Hi all,

A problem I was working on required me to rearrange these two equations to find y in terms of x:

$\displaystyle (\frac{x}{2})^2 + (\frac{y}{4})^2 = 1$

$\displaystyle x^2 + y^2 + 2x + 2y + 1 = 0$

Here is my attempt for the first one:

$\displaystyle (\frac{y}{4})^2 = 1 - (\frac{x}{2})^2$

$\displaystyle \frac{y}{4} = \sqrt{1 - (\frac{x}{2})^2}$

$\displaystyle y = 4\sqrt{1 - (\frac{x}{2})^2}$

And the second one:

$\displaystyle x^2 + 2x + y^2 + 2y = -1$

$\displaystyle (x + 1)^2 + (y + 1)^2 = 1$

$\displaystyle (y + 1)^2 = 1 - (x + 1)^2$

$\displaystyle y + 1 = \sqrt{1 - (x + 1)^2}$

$\displaystyle y = \sqrt{1 - (x + 1)^2} - 1$

The answers in the back of the book are:

$\displaystyle y = \pm 4\sqrt{1 - \frac{x^2}{3}}$

$\displaystyle y = \pm \sqrt{1 - (1 - x)^2} - 1$

Could someone please tell me where I am going wrong?

Regards,

evanator

_The records_
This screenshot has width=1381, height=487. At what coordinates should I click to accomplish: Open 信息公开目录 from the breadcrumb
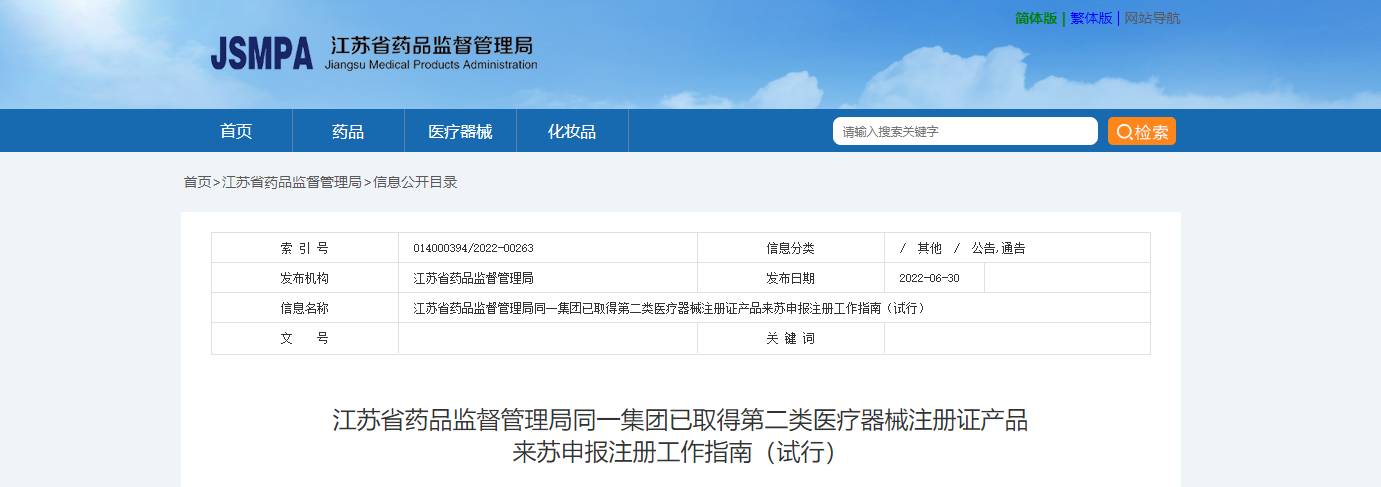415,182
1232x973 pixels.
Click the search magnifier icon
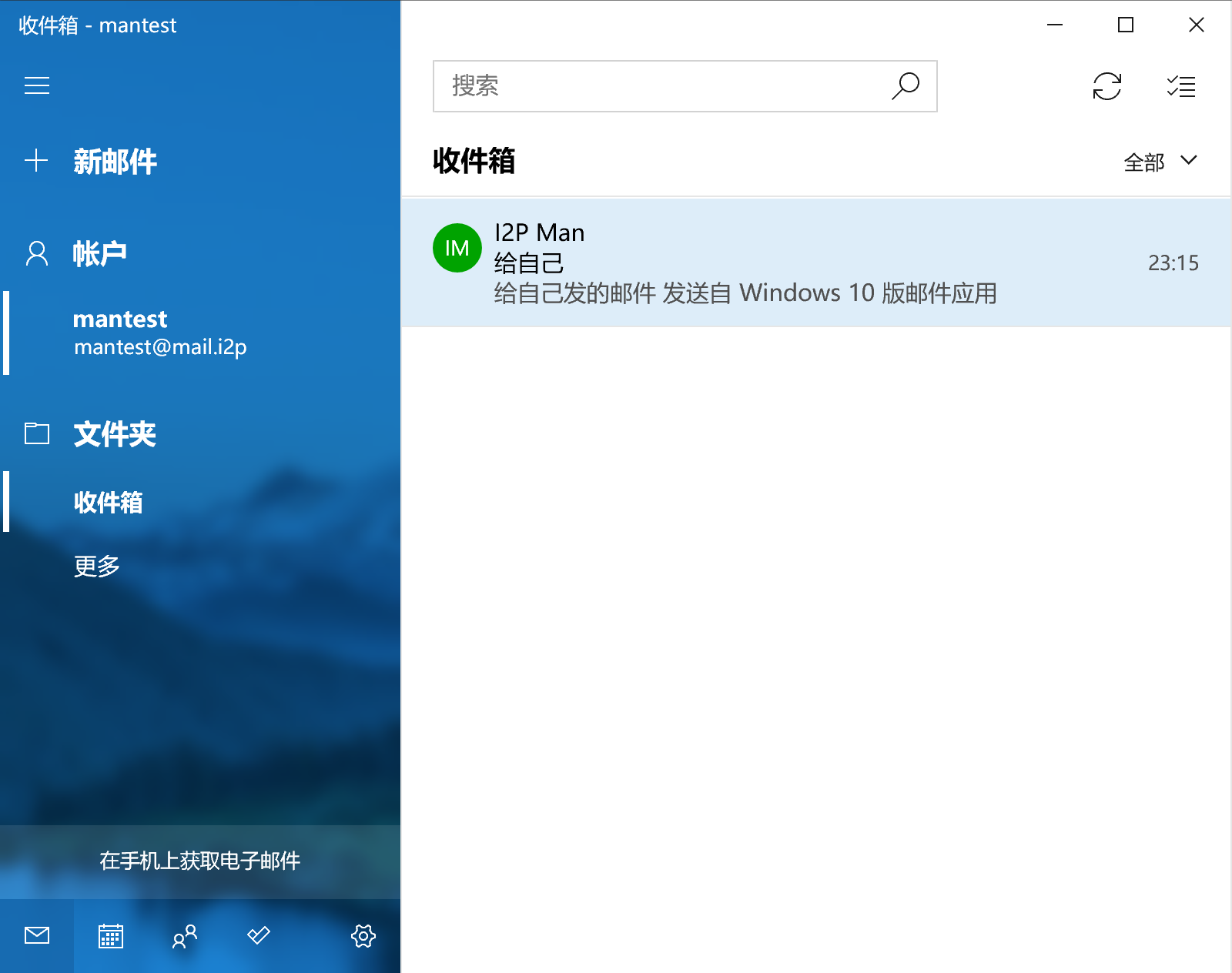coord(906,86)
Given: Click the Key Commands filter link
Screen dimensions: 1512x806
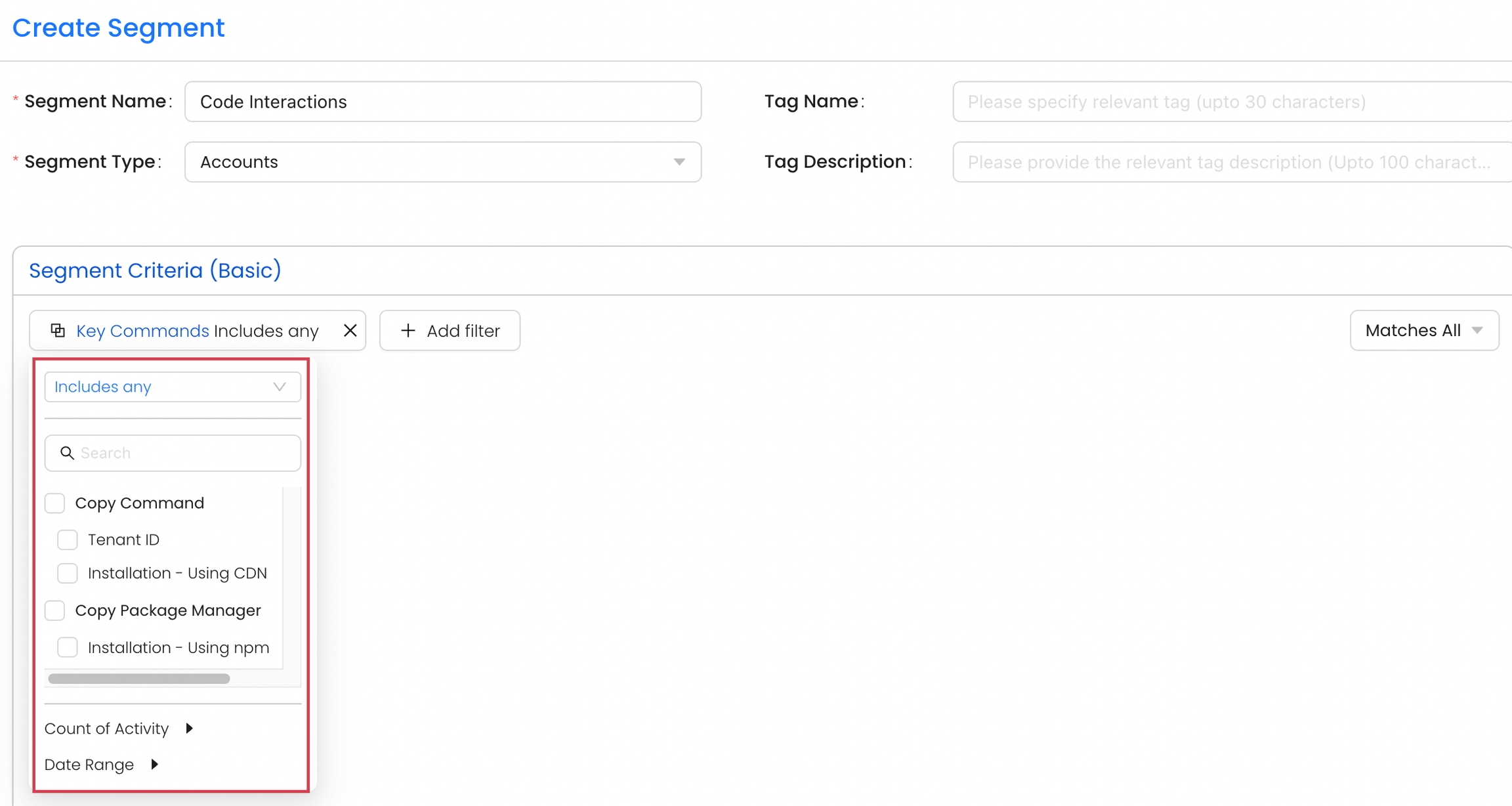Looking at the screenshot, I should coord(142,331).
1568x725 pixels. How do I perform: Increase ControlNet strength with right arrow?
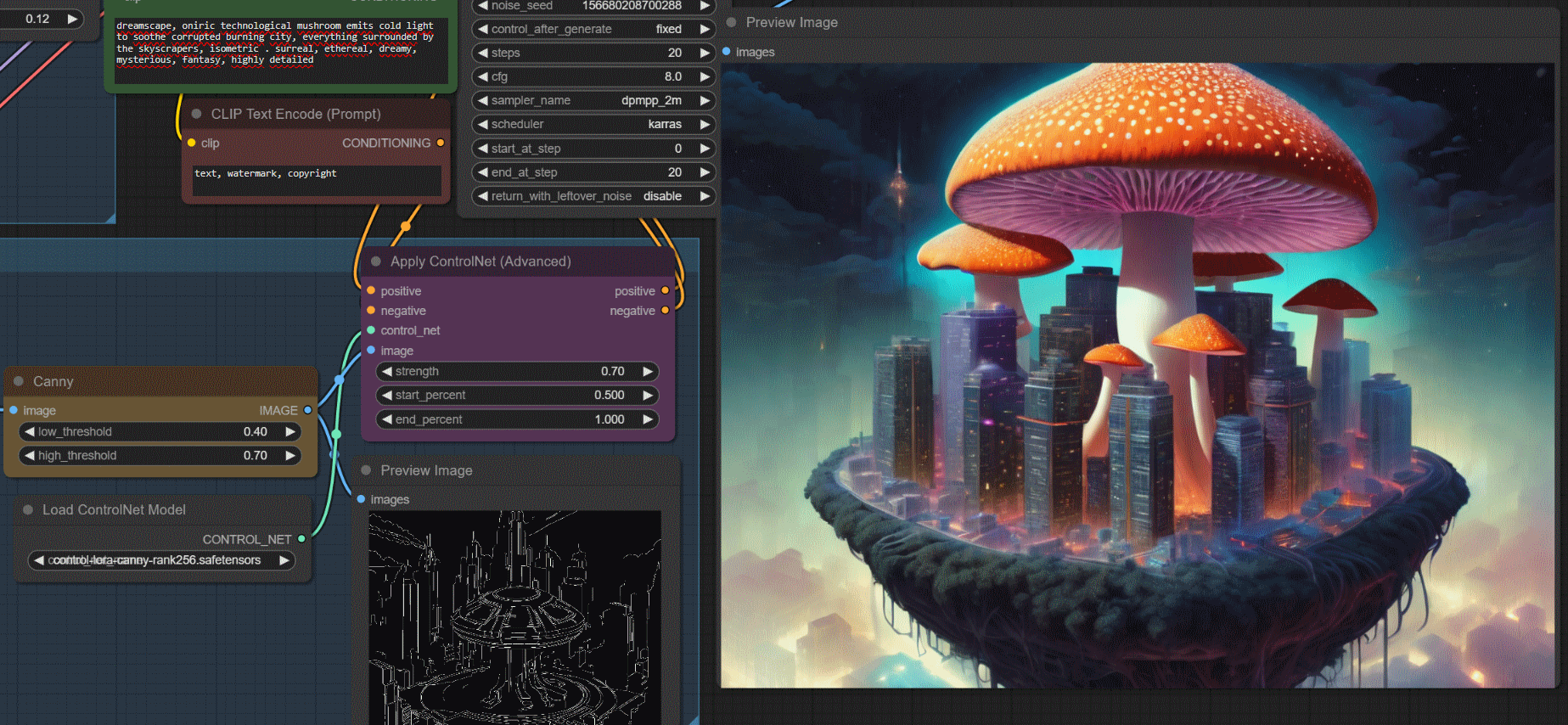click(x=648, y=371)
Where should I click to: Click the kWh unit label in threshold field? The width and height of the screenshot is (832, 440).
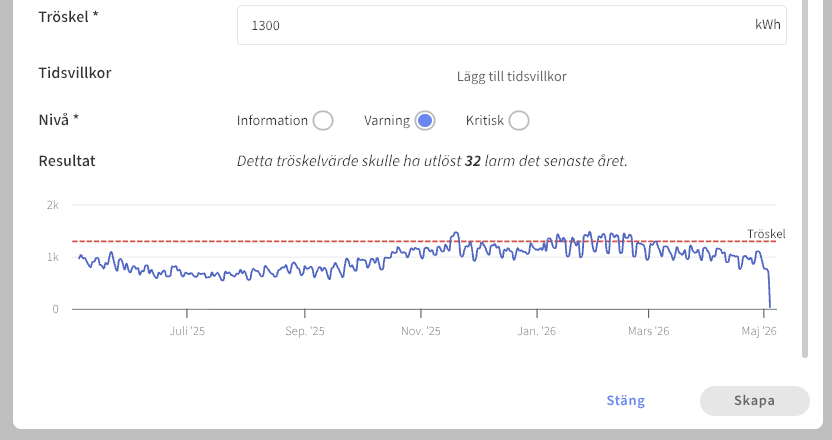coord(768,24)
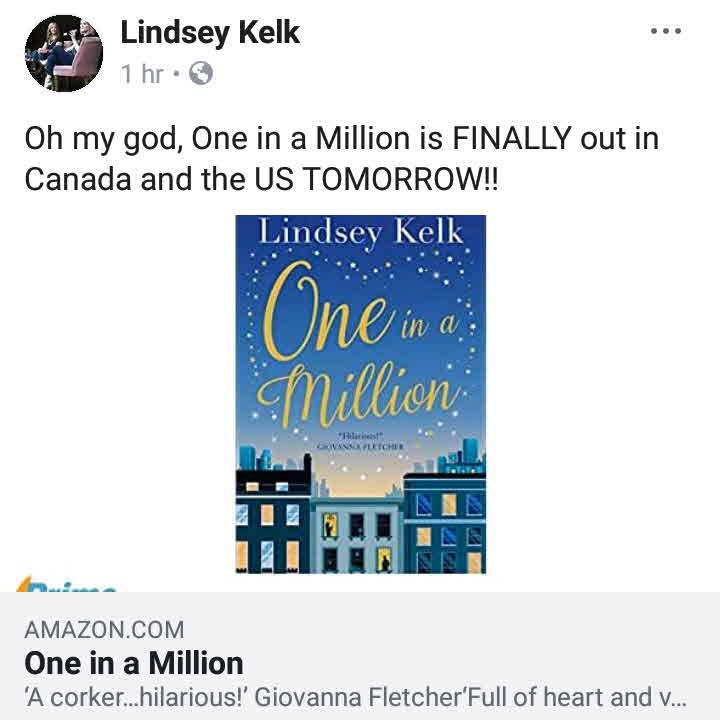
Task: Open the post options three-dot menu
Action: [665, 31]
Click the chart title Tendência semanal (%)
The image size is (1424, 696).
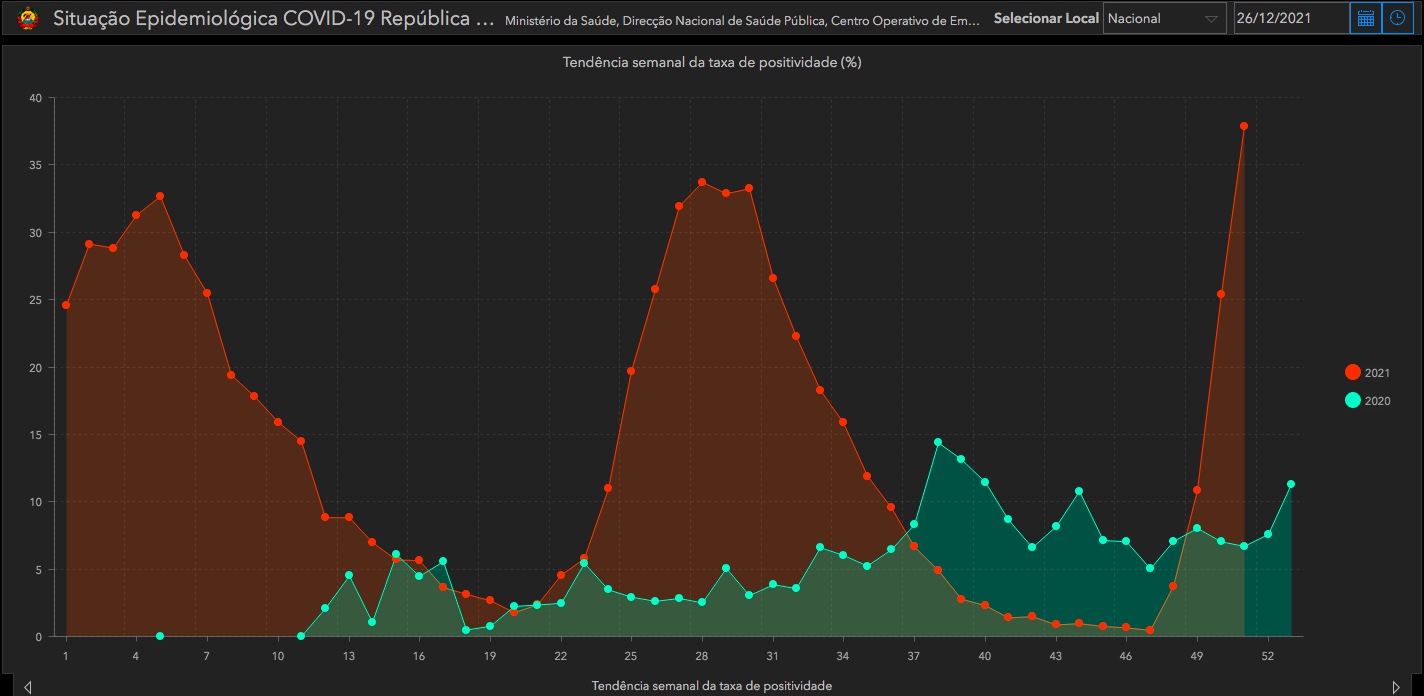coord(711,62)
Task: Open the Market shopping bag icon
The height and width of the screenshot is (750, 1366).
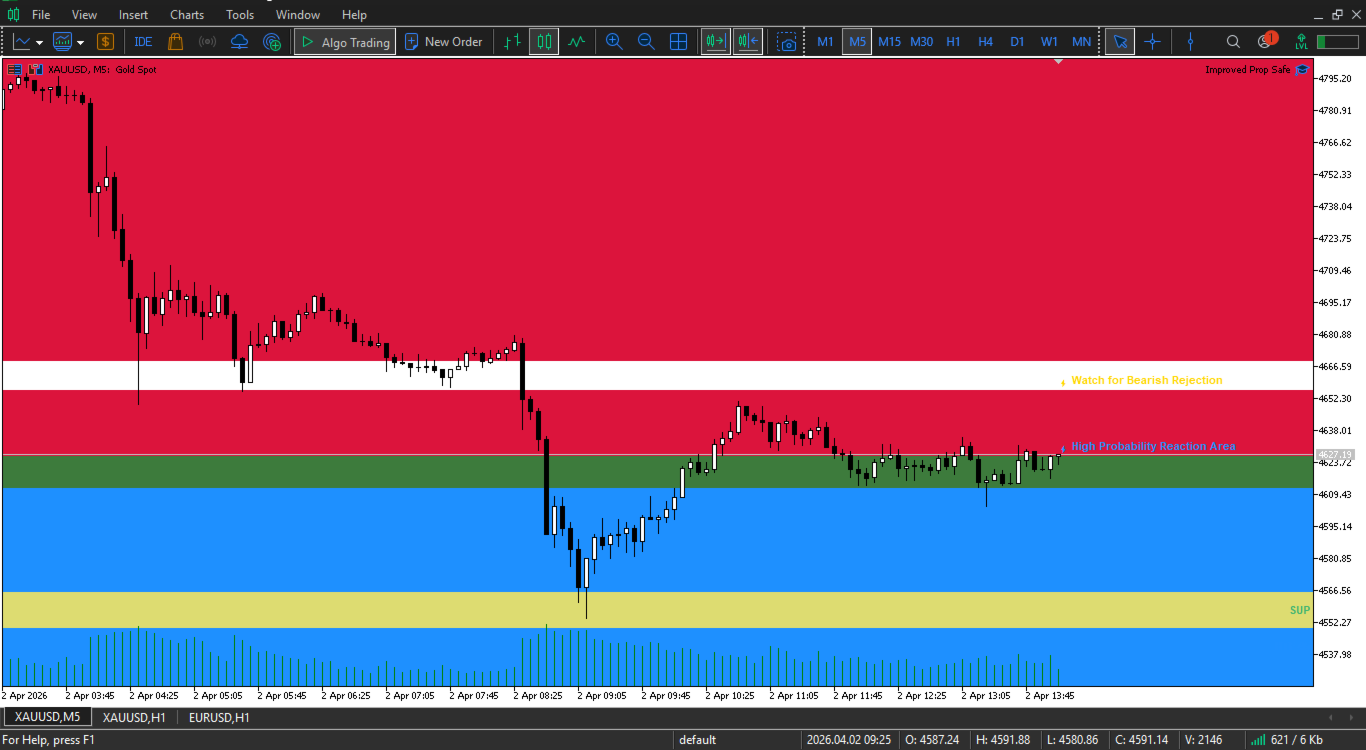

_To be done_
1. Summarize the forum post in two sentences.
2. Please write out the part of the rows that opens with the line containing "Task: Open the Market shopping bag icon" and closes with the last of the rows, replacing "shopping bag" with "basket" and changing nothing else; leave the pictures out.

_Full answers_
1. The poster tried to rearrange two equations to express y in terms of x and showed each step of the work. Their results did not match the answers in the back of the book, so they asked where they were going wrong.

2.
Task: Open the Market basket icon
The height and width of the screenshot is (750, 1366).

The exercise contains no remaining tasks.